Aber sein Gegenüber fuhr lediglich darin fort, ihn ruhig zu mustern. „Ihr habt hundert Schlachten geschlagen“, sagte der andere Paladin dann, „wenn auch nur die Hälfte von dem wahr ist, was wir über Euren Weg in diesen Landen vermuten. Denkt Ihr nicht mehr an die letzte?“ Kaum merklich schüttelte er sich, wie übergraust. „Ihr seid noch am Leben. Wie sollte das wohl geschehen sein, wenn nicht, indem das Licht seine Hand über Euch hielt?“
Ich bin ein guter Kämpfer!, wollte Menrad auffahren. Doch er bezwang sich.

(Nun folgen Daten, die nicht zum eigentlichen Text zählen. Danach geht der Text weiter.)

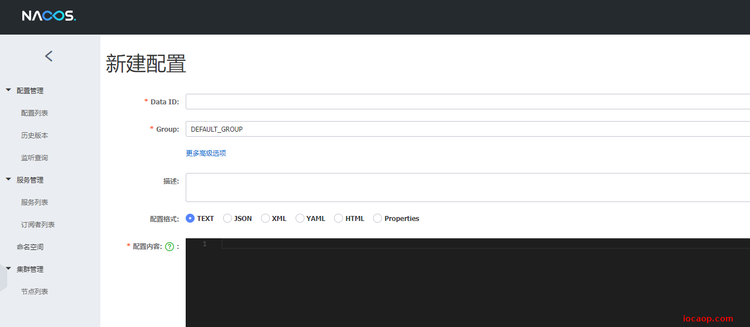750x327 pixels.
Task: Pick the XML format radio button
Action: [265, 218]
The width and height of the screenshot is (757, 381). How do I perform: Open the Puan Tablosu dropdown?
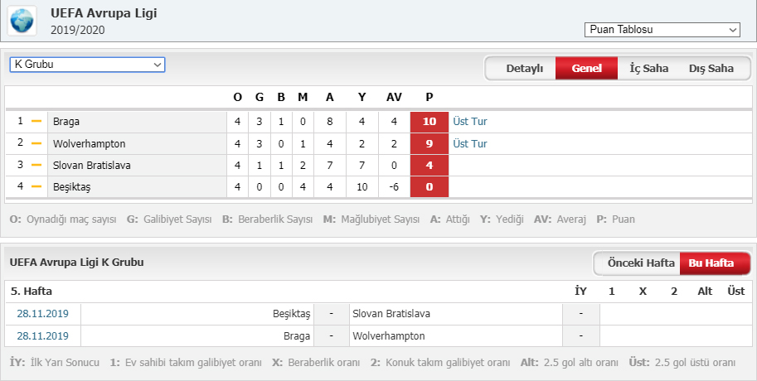662,30
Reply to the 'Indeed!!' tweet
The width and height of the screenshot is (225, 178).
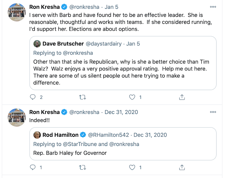(33, 167)
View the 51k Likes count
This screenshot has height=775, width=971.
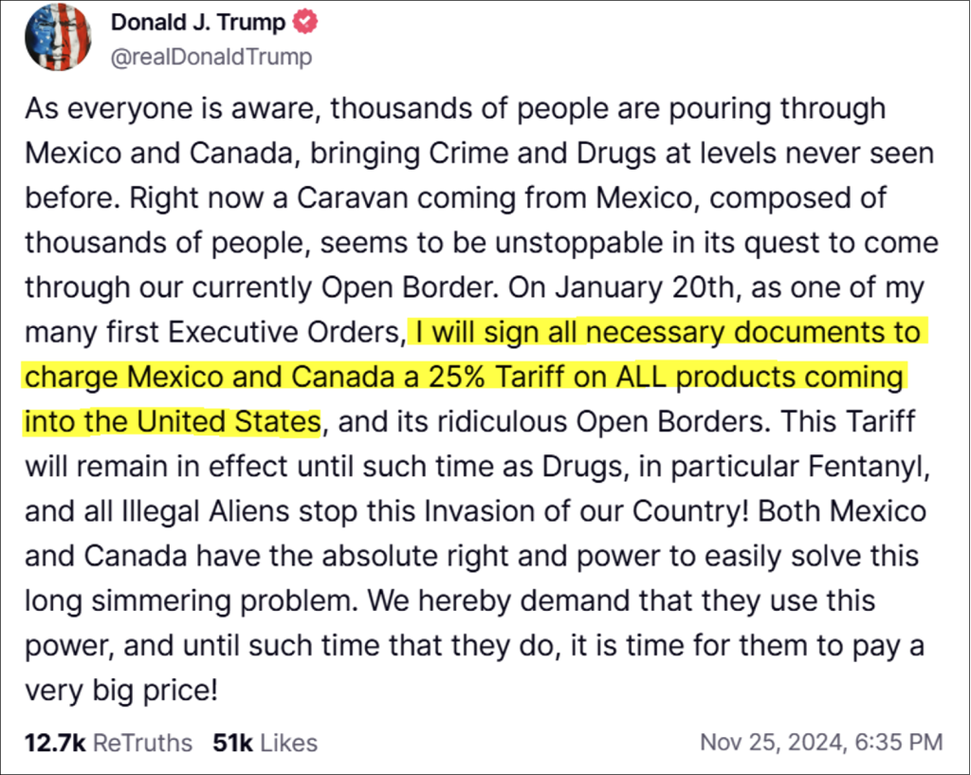pos(266,743)
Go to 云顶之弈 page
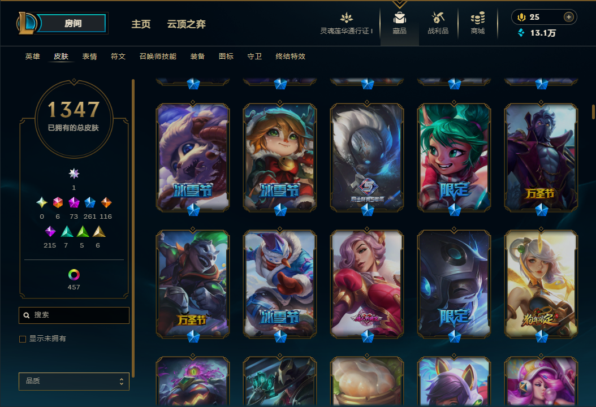Image resolution: width=596 pixels, height=407 pixels. point(186,24)
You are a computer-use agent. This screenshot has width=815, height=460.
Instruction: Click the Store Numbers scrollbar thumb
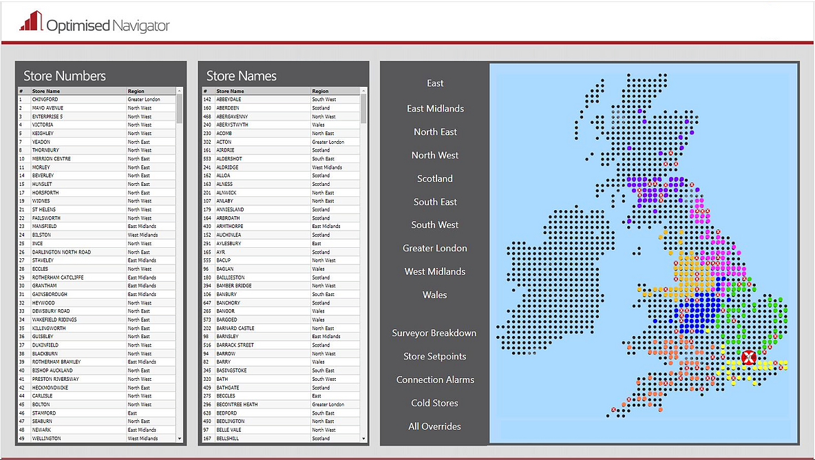click(x=180, y=108)
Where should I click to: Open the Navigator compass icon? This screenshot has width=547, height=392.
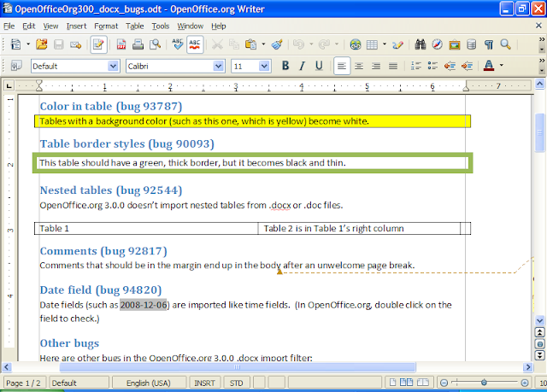pos(436,44)
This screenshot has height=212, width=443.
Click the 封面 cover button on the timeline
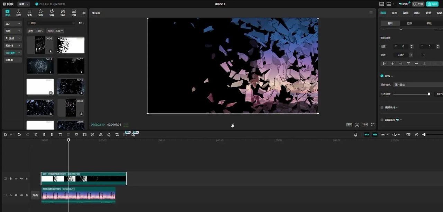coord(35,195)
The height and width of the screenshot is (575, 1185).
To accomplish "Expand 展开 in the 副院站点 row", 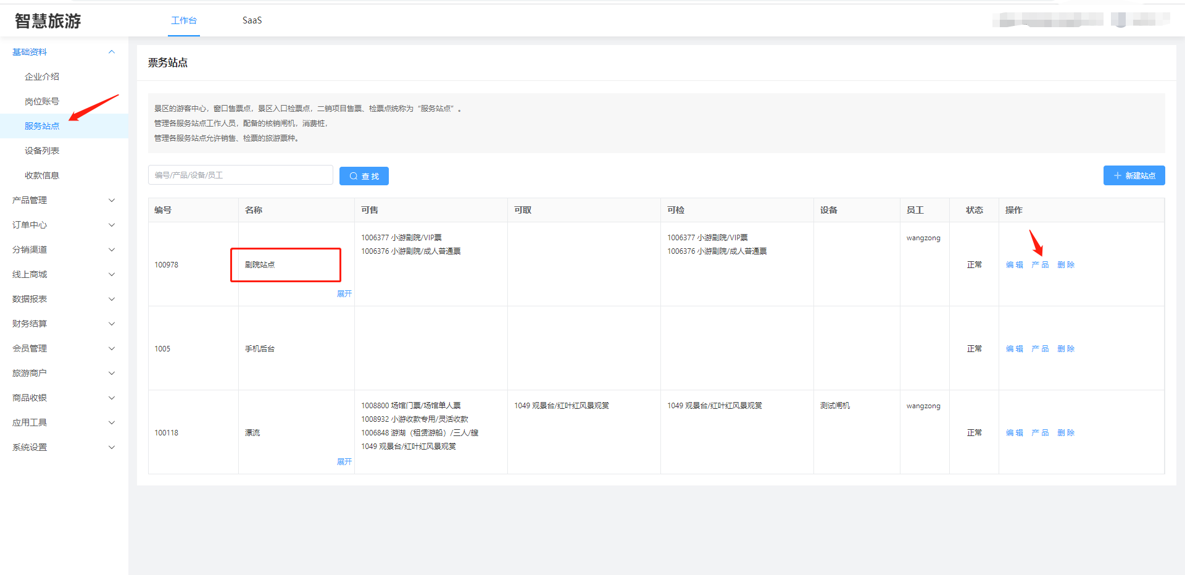I will point(344,294).
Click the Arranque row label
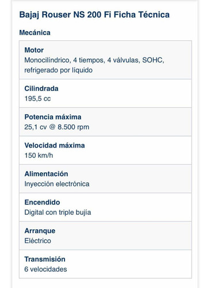Screen dimensions: 210x288 [40, 231]
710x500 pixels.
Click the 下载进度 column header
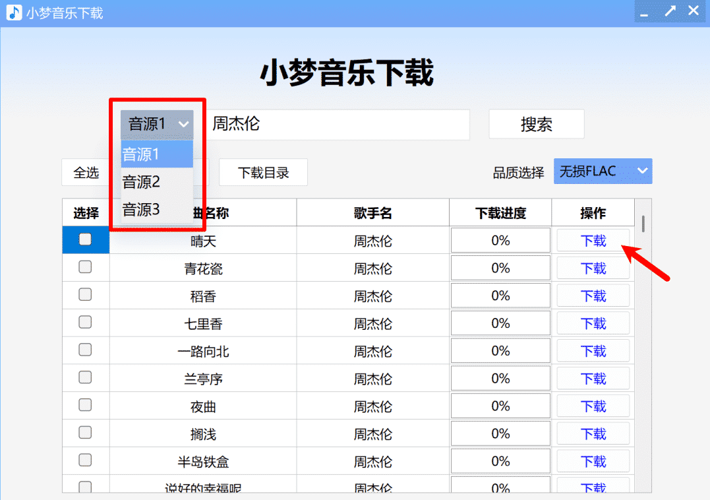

Der Andere nickte ihm zu und ging zu den Betenden zurück, und er sah ihm nach.
Vielleicht hatte dieser da Recht. Es war beachtlich, dass er noch auf beiden Beinen stand und atmete. Und vielleicht würde das alte Glücksgefühl des Gebets zu ihm zurückfinden. Ein andermal.
Erst wollte er nach den Gefährten sehen.
Die kleine Gruppe hatte ihr Lager am Rand des zentralen Marktplatzes aufgeschlagen, etwas weiter fort vom Haupttor nun, nah an den Lagern weiterer Ruhebedürftiger. Da in diesen Tagen niemand handelte, störten sie dort niemanden.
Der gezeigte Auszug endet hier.